[Extracted records]
⁂

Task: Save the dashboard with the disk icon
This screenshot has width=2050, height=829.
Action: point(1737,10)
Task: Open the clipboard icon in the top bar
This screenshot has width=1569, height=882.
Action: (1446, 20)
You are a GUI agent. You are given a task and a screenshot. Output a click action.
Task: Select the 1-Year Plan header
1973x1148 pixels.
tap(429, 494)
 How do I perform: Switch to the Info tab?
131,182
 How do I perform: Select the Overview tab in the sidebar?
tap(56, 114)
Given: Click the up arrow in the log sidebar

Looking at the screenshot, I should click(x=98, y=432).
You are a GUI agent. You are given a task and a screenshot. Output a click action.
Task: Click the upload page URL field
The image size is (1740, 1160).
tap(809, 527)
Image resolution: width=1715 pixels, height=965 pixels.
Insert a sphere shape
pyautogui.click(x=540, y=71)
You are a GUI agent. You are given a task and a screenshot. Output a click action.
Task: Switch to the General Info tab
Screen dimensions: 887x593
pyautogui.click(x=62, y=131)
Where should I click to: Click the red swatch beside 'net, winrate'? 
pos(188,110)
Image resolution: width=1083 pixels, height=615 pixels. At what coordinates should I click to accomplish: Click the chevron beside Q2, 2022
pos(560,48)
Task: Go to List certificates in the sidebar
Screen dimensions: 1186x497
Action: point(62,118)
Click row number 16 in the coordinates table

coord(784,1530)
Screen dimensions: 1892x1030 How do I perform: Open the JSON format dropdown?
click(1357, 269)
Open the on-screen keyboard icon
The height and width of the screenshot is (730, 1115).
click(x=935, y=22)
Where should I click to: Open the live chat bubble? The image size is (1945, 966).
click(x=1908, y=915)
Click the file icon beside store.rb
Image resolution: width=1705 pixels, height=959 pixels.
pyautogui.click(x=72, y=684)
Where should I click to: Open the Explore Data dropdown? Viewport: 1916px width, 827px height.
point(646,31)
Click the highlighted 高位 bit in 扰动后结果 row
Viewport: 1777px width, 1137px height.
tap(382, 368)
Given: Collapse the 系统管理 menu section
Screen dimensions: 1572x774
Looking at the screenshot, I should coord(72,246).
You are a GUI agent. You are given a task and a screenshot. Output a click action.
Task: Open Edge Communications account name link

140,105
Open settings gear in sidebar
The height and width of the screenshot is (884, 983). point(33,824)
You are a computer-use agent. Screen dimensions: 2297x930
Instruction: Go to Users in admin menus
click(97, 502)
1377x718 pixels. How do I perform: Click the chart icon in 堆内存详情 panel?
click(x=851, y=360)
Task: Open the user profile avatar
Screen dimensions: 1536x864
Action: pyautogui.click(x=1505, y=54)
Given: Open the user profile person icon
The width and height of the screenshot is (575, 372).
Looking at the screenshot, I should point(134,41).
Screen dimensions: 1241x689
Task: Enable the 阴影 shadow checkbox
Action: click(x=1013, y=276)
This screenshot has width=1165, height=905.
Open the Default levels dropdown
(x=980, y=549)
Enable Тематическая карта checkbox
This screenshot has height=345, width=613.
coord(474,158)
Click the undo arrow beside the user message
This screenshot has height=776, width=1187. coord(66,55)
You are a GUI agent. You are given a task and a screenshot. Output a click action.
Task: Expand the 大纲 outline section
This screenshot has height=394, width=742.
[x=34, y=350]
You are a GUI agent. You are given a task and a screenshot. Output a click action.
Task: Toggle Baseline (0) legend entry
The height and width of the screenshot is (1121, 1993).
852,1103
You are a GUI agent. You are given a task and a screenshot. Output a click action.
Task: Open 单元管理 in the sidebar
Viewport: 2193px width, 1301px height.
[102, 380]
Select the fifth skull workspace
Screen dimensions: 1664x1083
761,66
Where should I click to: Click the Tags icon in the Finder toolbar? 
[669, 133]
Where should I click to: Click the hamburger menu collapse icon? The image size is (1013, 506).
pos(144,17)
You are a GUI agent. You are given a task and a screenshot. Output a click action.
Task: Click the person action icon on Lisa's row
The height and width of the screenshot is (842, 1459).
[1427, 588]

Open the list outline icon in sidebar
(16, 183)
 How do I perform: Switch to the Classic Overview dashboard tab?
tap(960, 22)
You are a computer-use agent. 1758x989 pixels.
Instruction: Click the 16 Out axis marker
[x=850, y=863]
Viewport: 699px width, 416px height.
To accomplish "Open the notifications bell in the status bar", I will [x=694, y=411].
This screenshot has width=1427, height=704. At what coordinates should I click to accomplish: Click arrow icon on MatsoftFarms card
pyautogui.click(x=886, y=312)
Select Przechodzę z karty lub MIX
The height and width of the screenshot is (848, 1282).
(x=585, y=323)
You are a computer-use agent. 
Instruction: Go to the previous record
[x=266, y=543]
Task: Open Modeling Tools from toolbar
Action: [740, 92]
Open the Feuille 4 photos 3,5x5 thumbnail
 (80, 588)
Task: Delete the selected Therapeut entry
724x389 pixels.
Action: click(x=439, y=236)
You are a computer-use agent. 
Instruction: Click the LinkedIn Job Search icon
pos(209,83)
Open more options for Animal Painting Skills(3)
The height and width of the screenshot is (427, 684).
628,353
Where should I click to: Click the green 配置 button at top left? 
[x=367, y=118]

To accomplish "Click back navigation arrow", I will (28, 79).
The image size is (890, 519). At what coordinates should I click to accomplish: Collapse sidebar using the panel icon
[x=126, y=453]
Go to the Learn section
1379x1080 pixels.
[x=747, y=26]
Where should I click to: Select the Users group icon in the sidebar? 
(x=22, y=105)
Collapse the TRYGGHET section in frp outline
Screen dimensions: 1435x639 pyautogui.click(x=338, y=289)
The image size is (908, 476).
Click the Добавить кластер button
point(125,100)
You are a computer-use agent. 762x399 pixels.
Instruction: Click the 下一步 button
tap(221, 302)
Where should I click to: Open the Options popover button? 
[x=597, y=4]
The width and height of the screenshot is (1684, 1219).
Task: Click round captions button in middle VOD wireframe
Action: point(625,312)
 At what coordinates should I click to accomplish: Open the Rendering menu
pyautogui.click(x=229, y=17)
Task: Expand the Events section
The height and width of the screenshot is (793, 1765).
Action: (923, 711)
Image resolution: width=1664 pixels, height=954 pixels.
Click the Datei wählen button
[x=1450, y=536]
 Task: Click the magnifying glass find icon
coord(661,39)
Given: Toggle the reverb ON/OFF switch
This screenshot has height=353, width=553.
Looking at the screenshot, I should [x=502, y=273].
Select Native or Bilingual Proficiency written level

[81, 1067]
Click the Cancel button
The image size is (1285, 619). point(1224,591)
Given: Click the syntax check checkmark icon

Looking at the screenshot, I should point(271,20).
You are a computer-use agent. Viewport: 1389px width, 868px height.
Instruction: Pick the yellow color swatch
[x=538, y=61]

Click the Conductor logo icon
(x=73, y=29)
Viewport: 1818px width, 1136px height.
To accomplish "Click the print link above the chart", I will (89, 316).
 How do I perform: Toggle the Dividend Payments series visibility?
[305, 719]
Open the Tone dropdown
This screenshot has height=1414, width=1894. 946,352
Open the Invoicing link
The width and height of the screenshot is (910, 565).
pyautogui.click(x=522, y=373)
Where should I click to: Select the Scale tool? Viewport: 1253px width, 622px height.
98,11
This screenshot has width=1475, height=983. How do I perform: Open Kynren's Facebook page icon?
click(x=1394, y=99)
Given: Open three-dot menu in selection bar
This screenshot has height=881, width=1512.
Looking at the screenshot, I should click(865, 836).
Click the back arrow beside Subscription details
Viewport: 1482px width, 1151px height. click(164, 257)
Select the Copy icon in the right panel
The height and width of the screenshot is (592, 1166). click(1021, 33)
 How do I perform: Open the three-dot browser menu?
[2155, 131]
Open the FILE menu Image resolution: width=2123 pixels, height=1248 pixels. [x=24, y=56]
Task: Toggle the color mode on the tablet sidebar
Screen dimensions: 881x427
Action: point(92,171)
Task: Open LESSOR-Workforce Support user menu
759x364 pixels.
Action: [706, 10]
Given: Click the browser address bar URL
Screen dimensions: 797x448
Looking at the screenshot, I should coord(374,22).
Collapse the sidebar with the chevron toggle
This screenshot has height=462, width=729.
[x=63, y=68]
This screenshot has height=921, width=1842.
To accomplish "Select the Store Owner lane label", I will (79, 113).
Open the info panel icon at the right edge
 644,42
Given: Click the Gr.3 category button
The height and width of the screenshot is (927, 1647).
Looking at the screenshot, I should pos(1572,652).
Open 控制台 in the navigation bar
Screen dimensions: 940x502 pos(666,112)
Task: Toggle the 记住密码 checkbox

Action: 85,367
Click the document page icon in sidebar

⁂

• WORK REQUEST: Give an exact copy of the lines above, from the top of the records to the line that contains "Task: Select the 1-Year Plan header", taking in both ends.

• YOUR SOLUTION:
Task: Save the dashboard with the disk icon
This screenshot has width=2050, height=829.
Action: point(1737,10)
Task: Open the clipboard icon in the top bar
This screenshot has width=1569, height=882.
Action: (1446, 20)
You are a GUI agent. You are given a task and a screenshot. Output a click action.
Task: Select the 1-Year Plan header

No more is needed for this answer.